Kavganın Asıl Sebebi Başka, Dersane Bahane

Haftalardır gündemin en yoğun tartışma konusu dersanelerin kapatılması. Sağdan soldan, yazılı ve görsel medyadan neredeyse konu üzerine yazmayan kalmadı. Bana da bu konudaki düşüncemi sık sık soran dostlar var. Bir süre tartışmayı geriden izlemeyi tercih ettim. Ama gelinen noktada iş çığırından çıktı, taraflar adeta kılıçları kuşanmış karşılıklı saldırı vaziyetindeler. Bu arada üslup güzelliğine aldırış etmeyen, dolduruşa gelen, işi hakaret boyutuna taşıranlar var. Kim ne kadar itibar eder bilinmez; ama hiç değilse “tarihe not düşmek” babından ben de konuyla ilgili düşüncelerimi paylaşma ihtiyacı duydum.

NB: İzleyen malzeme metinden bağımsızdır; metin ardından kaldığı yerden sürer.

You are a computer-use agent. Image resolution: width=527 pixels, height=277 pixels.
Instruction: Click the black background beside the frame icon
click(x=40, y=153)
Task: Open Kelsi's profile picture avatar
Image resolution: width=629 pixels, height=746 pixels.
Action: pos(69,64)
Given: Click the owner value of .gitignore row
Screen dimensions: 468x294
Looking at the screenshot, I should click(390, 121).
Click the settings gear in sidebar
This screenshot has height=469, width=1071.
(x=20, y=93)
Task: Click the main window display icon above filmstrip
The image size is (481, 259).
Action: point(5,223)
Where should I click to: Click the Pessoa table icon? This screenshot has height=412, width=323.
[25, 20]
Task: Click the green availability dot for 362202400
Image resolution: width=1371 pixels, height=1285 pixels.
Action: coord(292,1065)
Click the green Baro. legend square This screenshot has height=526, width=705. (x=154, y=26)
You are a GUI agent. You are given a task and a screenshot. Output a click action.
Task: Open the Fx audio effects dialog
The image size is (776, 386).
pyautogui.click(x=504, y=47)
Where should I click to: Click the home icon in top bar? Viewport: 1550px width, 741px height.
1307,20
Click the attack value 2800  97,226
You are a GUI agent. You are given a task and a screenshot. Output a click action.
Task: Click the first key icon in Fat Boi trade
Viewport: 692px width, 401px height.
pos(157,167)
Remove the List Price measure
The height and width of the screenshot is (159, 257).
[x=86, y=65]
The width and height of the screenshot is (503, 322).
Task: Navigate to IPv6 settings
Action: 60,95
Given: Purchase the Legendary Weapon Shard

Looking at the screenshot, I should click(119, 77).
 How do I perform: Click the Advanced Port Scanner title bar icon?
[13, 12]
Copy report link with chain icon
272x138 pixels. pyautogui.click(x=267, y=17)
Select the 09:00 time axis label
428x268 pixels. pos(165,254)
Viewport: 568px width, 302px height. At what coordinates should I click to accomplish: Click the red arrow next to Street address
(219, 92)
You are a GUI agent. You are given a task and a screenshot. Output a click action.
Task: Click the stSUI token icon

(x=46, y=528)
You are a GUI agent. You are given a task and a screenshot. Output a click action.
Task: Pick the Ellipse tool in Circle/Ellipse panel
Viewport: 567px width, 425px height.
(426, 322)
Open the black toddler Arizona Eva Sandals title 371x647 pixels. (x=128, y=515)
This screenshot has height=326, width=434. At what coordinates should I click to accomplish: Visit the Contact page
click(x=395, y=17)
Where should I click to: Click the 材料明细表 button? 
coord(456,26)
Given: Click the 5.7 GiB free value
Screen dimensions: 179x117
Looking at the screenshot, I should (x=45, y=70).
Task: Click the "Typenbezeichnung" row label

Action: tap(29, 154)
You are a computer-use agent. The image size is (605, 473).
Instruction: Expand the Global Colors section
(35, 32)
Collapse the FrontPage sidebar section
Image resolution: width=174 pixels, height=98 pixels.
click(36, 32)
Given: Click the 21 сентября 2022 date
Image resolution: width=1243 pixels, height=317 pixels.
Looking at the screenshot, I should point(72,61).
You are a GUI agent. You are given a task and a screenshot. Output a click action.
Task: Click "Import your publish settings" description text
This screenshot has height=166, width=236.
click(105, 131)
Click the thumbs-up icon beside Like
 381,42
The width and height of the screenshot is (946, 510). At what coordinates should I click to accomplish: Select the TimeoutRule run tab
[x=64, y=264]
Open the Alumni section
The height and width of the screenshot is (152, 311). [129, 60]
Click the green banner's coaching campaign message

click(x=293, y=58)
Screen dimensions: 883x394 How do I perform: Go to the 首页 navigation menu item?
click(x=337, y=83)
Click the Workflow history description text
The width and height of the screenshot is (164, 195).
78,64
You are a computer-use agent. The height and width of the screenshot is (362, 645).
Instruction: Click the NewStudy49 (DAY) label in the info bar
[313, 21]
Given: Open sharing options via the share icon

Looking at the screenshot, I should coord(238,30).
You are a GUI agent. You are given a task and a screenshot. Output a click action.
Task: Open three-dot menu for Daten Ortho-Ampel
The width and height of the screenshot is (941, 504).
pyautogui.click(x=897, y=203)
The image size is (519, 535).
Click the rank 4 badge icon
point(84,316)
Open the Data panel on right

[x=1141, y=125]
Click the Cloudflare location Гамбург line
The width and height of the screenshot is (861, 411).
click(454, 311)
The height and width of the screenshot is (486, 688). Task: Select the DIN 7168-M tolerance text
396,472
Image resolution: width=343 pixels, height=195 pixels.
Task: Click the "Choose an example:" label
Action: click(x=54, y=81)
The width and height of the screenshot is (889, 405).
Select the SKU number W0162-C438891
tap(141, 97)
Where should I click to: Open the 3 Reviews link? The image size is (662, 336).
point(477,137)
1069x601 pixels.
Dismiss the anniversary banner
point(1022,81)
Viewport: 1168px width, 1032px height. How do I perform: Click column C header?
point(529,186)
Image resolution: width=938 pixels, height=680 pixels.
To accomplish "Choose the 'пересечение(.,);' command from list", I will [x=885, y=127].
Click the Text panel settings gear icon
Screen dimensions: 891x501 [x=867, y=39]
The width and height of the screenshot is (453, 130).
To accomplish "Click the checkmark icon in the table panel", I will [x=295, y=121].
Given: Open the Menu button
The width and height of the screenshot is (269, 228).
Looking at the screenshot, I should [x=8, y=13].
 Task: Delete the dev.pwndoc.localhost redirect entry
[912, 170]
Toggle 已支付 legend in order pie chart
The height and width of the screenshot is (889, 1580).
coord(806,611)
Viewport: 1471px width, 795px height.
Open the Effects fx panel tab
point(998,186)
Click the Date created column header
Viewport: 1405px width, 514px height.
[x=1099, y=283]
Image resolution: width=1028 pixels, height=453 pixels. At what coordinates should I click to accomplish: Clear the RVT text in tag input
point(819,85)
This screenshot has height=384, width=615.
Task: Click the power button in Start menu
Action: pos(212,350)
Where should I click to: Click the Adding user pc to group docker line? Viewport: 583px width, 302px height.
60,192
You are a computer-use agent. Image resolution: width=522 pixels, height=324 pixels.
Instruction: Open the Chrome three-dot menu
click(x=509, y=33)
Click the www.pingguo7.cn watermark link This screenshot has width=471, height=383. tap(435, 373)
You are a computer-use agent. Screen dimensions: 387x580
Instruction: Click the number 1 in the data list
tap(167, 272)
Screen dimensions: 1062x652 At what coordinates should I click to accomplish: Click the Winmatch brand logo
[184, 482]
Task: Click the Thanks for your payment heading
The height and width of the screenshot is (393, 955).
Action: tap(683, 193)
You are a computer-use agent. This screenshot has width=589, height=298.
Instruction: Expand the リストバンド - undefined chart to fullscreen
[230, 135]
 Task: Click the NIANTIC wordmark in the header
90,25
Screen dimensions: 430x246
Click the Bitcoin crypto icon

“Şu taraf haklı, bu taraf haksız” polemiğine girmeye gerek görmüyorum. Herhangi bir tarafın sözcüsü gibi hareket etmek ve duygusal bir analiz yapmak yerine, daha soğukkanlı bir analiz yapmayı tercih ederim.

Dersaneleri kapatmak çözüm değil; eğitim sistemini dersane ihtiyacını ortadan kaldıracak şekilde baştan sona gözden geçirmeden dersaneleri kapatmak palyatif bir çözümdür, yaraya merhem olmaz. Sektörü başka biçimlerde yola devam etmeye zorlar. İhtiyaç var oldukça birileri dersane arayışında olacaktır, talep oldukça da birileri bu hizmeti legal veya illegal yollardan bu talebi karşılamaya çalışacaktır. Bunu benim bildiğim kadar herkesin de, dersaneciler kadar hükümetin de bildiğine kuşku yoktur. O halde bu kavga niye? Kalıcı çözüm üretmeyeceğini bile bile hükümet neden böyle bir yola girdi? Cemaati açıktan karşısına almayı, üstelik önümüzde üç kritik seçim varken, neden göze aldı? Bu tür soruların benim baktığım yerden görünen cevabı, asıl kavganın dersane değil, başka bir kavga olduğu; dersanenin bahane olduğu. Açalım.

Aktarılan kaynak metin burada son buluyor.